The Azimuth Project
Scala

Contents

Idea

Scala is a rather new programming language that is compatible with the Java virtual machine and with the .NET framework of Microsoft. It combines both object-oriented and functional programming aspects, the actor model for parallel programming and some other new concepts from current programming language research.

Because it supports both operator like method syntax and functional programming, it seems to be much better suited for the implementation of numerical algorithms than Java.

Tim van Beek: The Scala team is currently (May 2011) working on the release 2.9, which will contain new features, bugfixes, and - most important - better IDE support, especially for Eclipse. I suspend my investigation into Scala until 2.9 is released.

Details

One feature of Scala is the possibility to implement operators as methods, which is similar to, but not equal to, operator overloading in C++. It is possible, therefore, to write custom implementations of certain fields and operate with elements of these fields in a way that resembles common notation.

Example: Complex Numbers

A simple implementation of complex numbers could look like this in Scala:

class Complex(val re: Double, val im: Double)
{

  // the following methods define the arithmetic operations
  // of the field C, the method names are the usual symbols for
  // the operators
  def + (x: Complex) =
    new Complex(re + x.re, im + x.im)

  def - (x: Complex) =
    new Complex(re - x.re, im - x.im)

  def * (x: Complex) =
    new Complex(re * x.re - im * x.im,
                re * x.im + im * x.re)

  def / (y: Complex) =
  {
    val denom = y.re * y.re + y.im * y.im
    new Complex((re * y.re + im * y.im) / denom,
                (im * y.re - re * y.im) / denom)
  }


  // additive inverse as a unary operator
  def unary_- = new Complex(-re, -im)
}

This class has a constructor that takes two double input parameters, the real and the imaginary part. Scala’s datatypes are equivalent to the Java data types, that is a Scala Double is equivalent to a Java double primitive type (a 64-bit IEEE 754 double-precision float). Unlike Java, Scala does not know about primitive types, everything is an object!

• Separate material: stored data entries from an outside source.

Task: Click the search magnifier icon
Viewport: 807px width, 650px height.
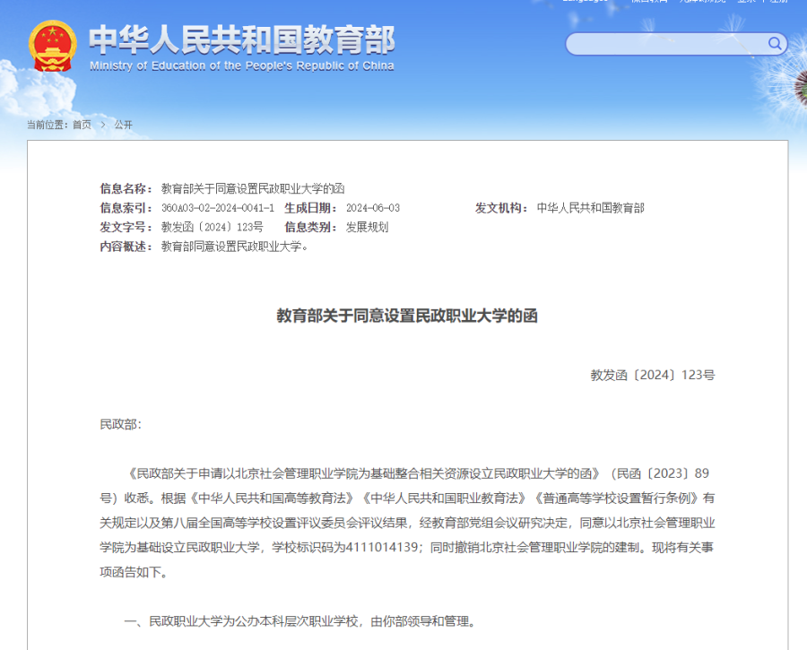Action: point(775,43)
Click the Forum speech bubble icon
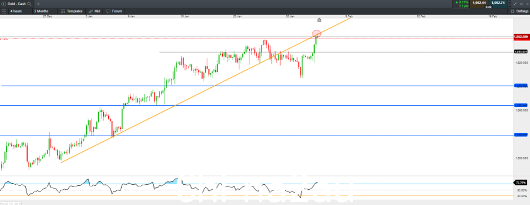Viewport: 530px width, 205px height. pos(108,11)
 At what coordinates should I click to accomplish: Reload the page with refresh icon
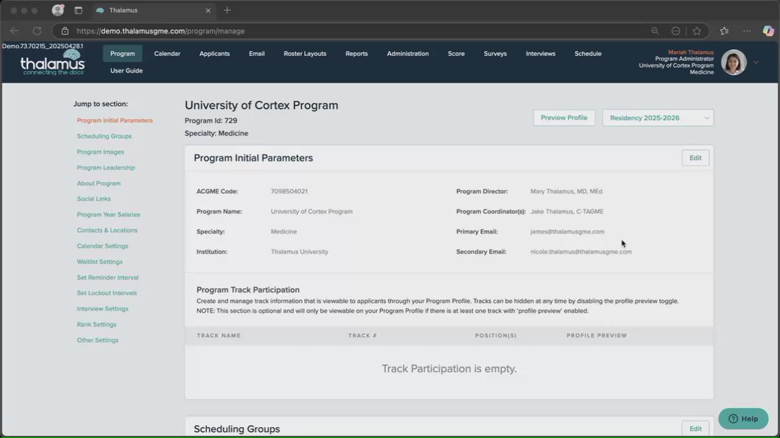[37, 31]
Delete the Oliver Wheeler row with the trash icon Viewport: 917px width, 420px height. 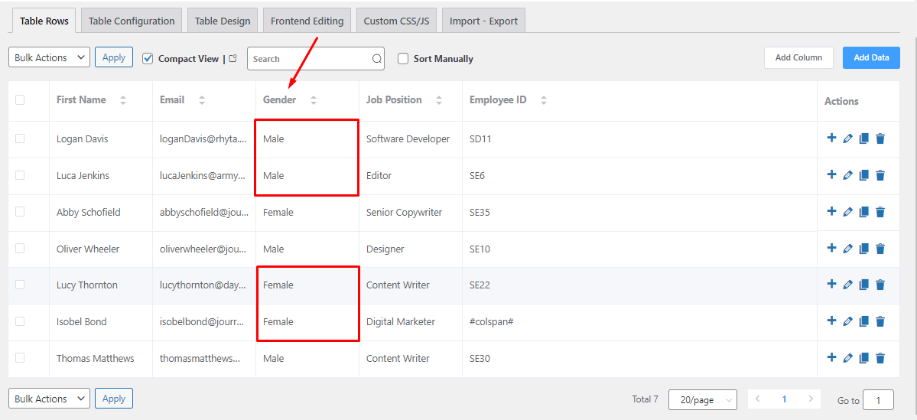coord(880,249)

Once we have instances of complex numbers, we can operate on them as if they were primitive types:

var a = new Complex(1, 2)

var b = new Complex(3.6, 2.7)

// we can multiply complex numbers as if they were primitive types:
var c = a * b

// the former statement is actually equivalent to a.*(b)

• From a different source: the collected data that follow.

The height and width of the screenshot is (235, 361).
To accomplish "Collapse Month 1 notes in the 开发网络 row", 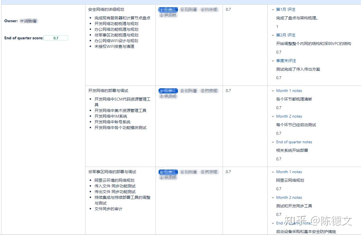I will click(273, 91).
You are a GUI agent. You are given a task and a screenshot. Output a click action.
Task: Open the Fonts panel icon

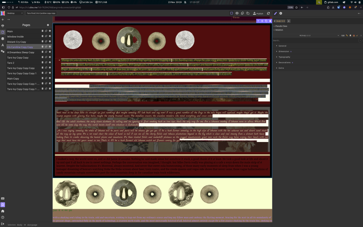[3, 45]
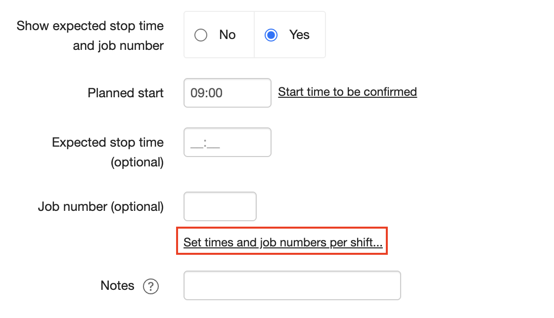Click the Planned start label
The height and width of the screenshot is (318, 554).
[125, 93]
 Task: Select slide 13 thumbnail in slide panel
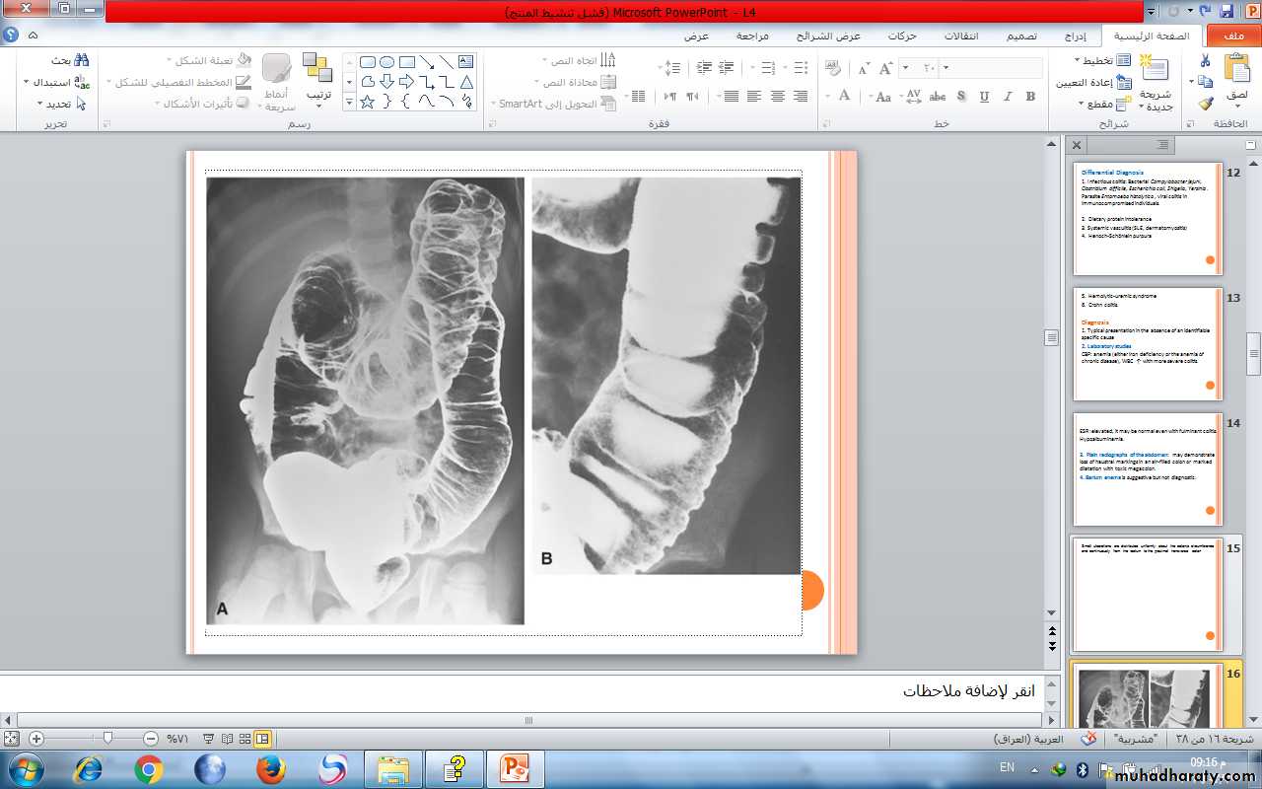pyautogui.click(x=1148, y=344)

Note that this implementation does not take care of unnecessary over- and underflows, see complex arithmetic.

References

General

A good place to start is the book by the authors of the language itself:

  • Martin Odersky, Lex Spoon, Bill Venners: Programming in Scala (2nd edition, covers the current Scala release 2.8)

  • Scala, Wikipedia

  • Scala homepage

Numerical Algorithms

There is a project about the implementation of algorithms from numerical linear algebra in Scala called Scalala:

ScalaLab is a MatLab-like system based on Scala and Netbeans. It is interesting because it seems to be trying to give convenient Scala-friendly access to all available scientific libraries for Java and other JVM languages.

IDE

The Scala team provides plugins for the most prominent Java IDEs, at the moment (February 2011) the plugin for NetBeans seems to be the most mature. Update April 2011: The Eclipse plugin is now being supported by the core team and is reportedly catching up.